NEW DELHI: More farmers from Punjab and Haryana are set to join thousands of farmers who had been protesting in the national capital since November 28 last year, demanding a repeal of the Centre’s three farm laws and a legal guarantee on the minimum support price for their crops.
According to reports, hundreds of farmers had left for Delhi in a large convoy of tractor-trollies from Amritsar to participate in the protest parade announced by farmer unions on the upcoming Republic Day.
The farmers have planned to hold a rally parallel to the Republic Day Parade, calling in farmers from across Punjab and Haryana to participate. A village in Punjab’s Sangrur has even decided to fine those who choose to stay out of the rally.
Aiming to stop the rally, the Centre had filed an affidavit in the Supreme Court, where it said disruption of the Republic Day parade will be an “embarrassment to the nation”.
Contending that it has “done its best” to engage with farmers, the Centre said, “The farm laws have received wide acceptance throughout the country and, therefore, some farmers and others objecting to the law had put a condition of its repeal, is neither justifiable nor acceptable”.
It may be recalled that the Supreme Court had on Tuesday (January 12) stayed the implementation of new farm laws till further orders, and decided to form a four-member committee to resolve the impasse between the Centre and the farmers’ unions.
During the hearing in the apex court, when farmers’ advocate ML Sharma said that farmers protesting on the borders of Delhi have complained that several people have come to discuss the issue of new farm laws but why didn’t Prime Minister Narendra Modi attend the meeting?
Chief Justice S A Bobde, who headed the top court bench headed, said, “We cannot ask the Prime Minister to come to the meeting, because he is not a party in this case.” Solicitor General Tushar Mehta then said that Union Agriculture Minister Narendra Singh Tomar is already holding talks with farmer unions as the matter is related to his department.
The apex court formed the four-member committee to look into the farmers’ grievances against the three laws.
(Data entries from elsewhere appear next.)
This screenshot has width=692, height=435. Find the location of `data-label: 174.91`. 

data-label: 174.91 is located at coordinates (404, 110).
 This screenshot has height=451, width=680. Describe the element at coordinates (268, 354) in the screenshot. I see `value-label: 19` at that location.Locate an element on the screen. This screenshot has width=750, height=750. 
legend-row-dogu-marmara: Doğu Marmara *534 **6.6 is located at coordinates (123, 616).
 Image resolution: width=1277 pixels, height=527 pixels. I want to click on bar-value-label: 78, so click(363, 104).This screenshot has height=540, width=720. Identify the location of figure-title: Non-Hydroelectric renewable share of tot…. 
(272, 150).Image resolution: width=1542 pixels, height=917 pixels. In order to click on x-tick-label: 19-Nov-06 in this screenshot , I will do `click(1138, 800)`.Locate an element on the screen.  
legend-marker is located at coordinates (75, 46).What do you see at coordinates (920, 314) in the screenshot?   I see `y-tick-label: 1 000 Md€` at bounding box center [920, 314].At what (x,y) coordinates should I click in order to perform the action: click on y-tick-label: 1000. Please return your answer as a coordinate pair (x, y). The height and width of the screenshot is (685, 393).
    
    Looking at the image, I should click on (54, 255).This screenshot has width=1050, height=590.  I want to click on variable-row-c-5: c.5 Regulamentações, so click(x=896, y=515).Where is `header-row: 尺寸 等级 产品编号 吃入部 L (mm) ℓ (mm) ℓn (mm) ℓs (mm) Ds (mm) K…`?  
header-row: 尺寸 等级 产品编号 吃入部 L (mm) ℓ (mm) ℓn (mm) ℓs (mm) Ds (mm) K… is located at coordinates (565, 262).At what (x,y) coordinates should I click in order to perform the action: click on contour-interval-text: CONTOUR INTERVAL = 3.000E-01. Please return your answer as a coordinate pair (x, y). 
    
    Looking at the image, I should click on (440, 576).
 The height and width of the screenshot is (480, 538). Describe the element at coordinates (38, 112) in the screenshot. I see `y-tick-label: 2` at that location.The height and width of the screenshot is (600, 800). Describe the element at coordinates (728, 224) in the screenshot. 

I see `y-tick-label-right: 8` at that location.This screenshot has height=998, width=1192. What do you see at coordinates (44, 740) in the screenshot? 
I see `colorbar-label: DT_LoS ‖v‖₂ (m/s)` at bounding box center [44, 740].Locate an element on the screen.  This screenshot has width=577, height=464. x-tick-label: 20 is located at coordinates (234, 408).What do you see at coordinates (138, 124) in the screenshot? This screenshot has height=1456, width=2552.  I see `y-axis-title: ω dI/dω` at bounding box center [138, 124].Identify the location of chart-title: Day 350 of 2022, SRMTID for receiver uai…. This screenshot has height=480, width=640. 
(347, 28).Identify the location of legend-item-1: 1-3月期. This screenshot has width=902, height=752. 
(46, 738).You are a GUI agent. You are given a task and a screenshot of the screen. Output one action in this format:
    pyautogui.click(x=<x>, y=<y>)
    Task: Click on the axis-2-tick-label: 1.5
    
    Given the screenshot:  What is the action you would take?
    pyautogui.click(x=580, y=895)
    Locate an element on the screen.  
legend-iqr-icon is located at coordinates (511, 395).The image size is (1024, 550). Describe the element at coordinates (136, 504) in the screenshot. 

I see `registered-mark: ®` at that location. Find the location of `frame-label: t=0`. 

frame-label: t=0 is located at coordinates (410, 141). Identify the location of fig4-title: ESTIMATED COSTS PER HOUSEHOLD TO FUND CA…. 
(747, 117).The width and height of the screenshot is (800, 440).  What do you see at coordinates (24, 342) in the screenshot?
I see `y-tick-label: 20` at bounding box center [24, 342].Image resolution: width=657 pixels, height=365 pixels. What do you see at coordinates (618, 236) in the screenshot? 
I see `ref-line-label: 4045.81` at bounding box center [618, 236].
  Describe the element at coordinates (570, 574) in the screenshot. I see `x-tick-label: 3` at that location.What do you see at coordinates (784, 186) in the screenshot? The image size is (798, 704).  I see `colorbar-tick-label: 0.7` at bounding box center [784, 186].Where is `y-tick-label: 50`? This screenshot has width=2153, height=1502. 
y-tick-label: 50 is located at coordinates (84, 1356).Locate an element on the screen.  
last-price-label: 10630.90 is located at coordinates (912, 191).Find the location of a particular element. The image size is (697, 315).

The four members of the committee are BKU president Bhupinder Singh Mann, Shetkeri Sangathana, Maharashtra president Anil Ghanwat, Pramod Kumar Joshi, director for South Asia, International Food Policy Research Institute, and agriculture economist Ashok Gulati.
The Supreme Court has also stayed the implementation of the three laws — the Farmers’ (Empowerment and Protection) Agreement on Price Assurance and Farm Services Act, the Farmers’ Produce Trade and Commerce (Promotion and Facilitation) Act, and the Essential Commodities (Amendment) Act — against which several petitions have been filed challenging their constitutional validity.
Thousands of farmers, mostly from Haryana and Punjab, have been protesting at several border points of Delhi since November 28 last year, demanding a repeal of the three laws and a legal guarantee on the minimum support price for their crops.